What 'frustrates' Wayne Smith the most and the law he would change
Blacks Ferns director of rugby Wayne Smith has revealed what he describes as the part of the game that leaves him most frustrated. The former All Blacks boss and 2011 World Cup-winning assistant is preparing his women’s team for the World Cup they are hosting from next week in New Zealand.
The tournament kicks off on October 8 with a mouth-watering triple bill at Eden Park featuring South Africa versus France and Fiji against England before Smith’s Black Ferns host Australia in the third match of the opening day.
Following a stellar playing and coaching career in the men’s game, Smith fell into the women’s World Cup scene by chance, casually telling NZR CEO Mark Robinson over a coffee last January that if the Black Ferns coaches needed a hand he would be happy to do it.
By mid-March, the existing coaches said they would be happy to have Smith in but before he arrived, John Haggart resigned and a high-performance review didn’t give Glenn Moore the space to continue. This messy situation resulted in Smith quickly being announced as director of rugby of a team he now describes as a goldmine consisting of lawyers, teachers, students and so on.
Interviewed by ex-England player Giselle Mather in the Rugby World preview magazine ahead of the World Cup in New Zealand, Black Ferns boss Smith was asked if he could change one law what would he do? His answer was enlightening. “I’d change a lot of them,” he said.

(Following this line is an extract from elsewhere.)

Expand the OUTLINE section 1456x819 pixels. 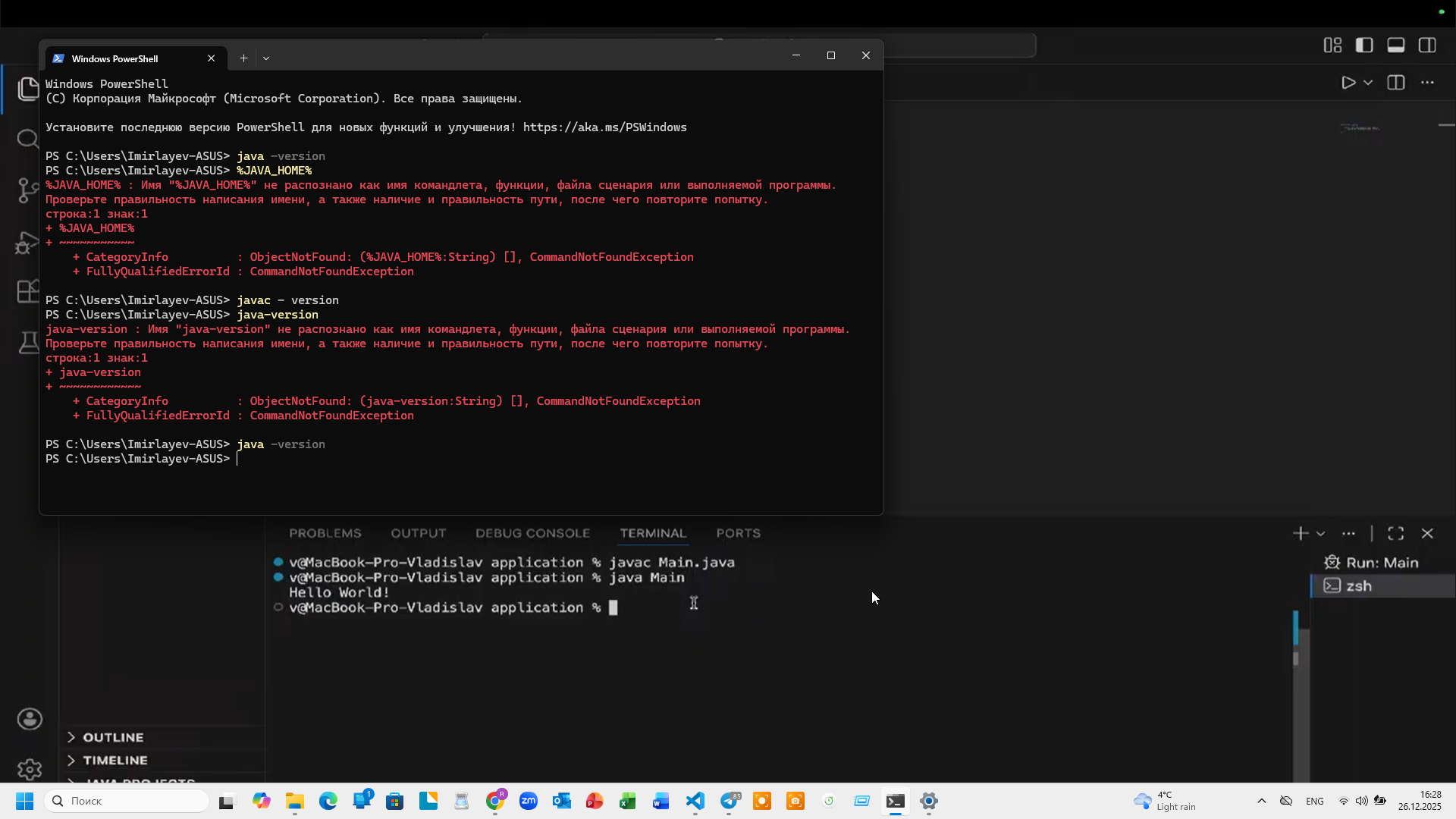113,737
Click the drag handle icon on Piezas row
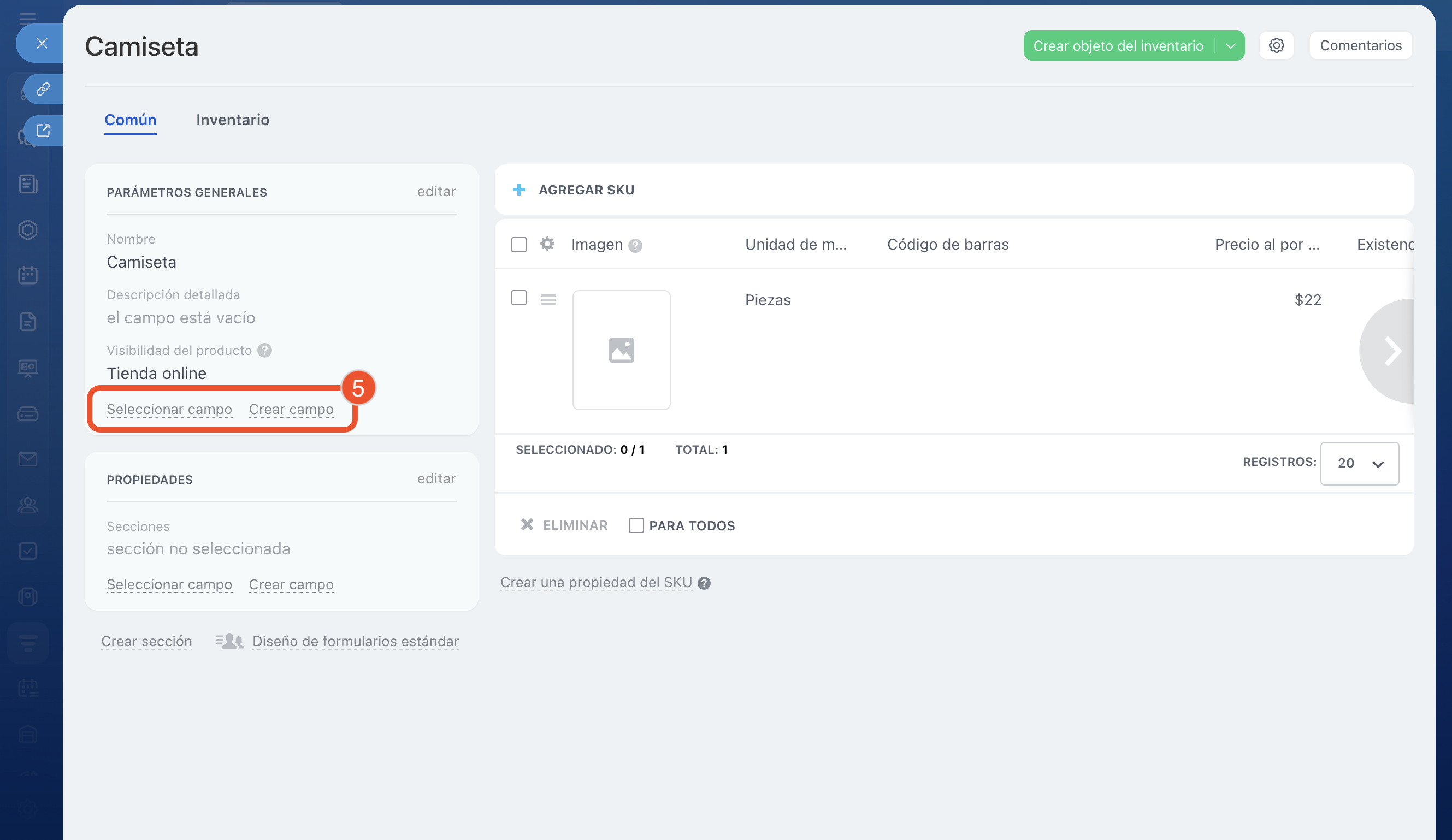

“The first one would be to take out scrum resets. I reckon you should have one chance. I’ve coached with Mike Cron for decades and when we started in the early 2000s, he wouldn’t let any scrums go down in training. Every time a scrum went down, they had to do a ten-metre army crawl. Scrums stopped going down! That’s the most frustrating part of the game for me. Then teams use it to their advantage to scrum for a penalty, then they kick it to touch, drive, get a penalty, kick to the corner and drive for a try.
“It’s so frustrating. They could do two things. Either make you play off a free-kick, so you can’t kick for goal, so you’d see some innovations around tap kicks which would be great. Or, because the game is about grouping and spreading, if you want to group them and have a scrum, then it’s a golden oldie where you have got to win the ball.
“The height of the tackle is heading there but tackling under the ball and as low as possible is key,” Smith continued. “What that would do in my mind is allow you to keep the ball alive more often. You’re tackling low, so it would make you work harder on support play and create fewer rucks, which are danger areas. It would reduce the number of rucks and increase spectator enjoyment which doesn’t seem to be a factor at the moment.”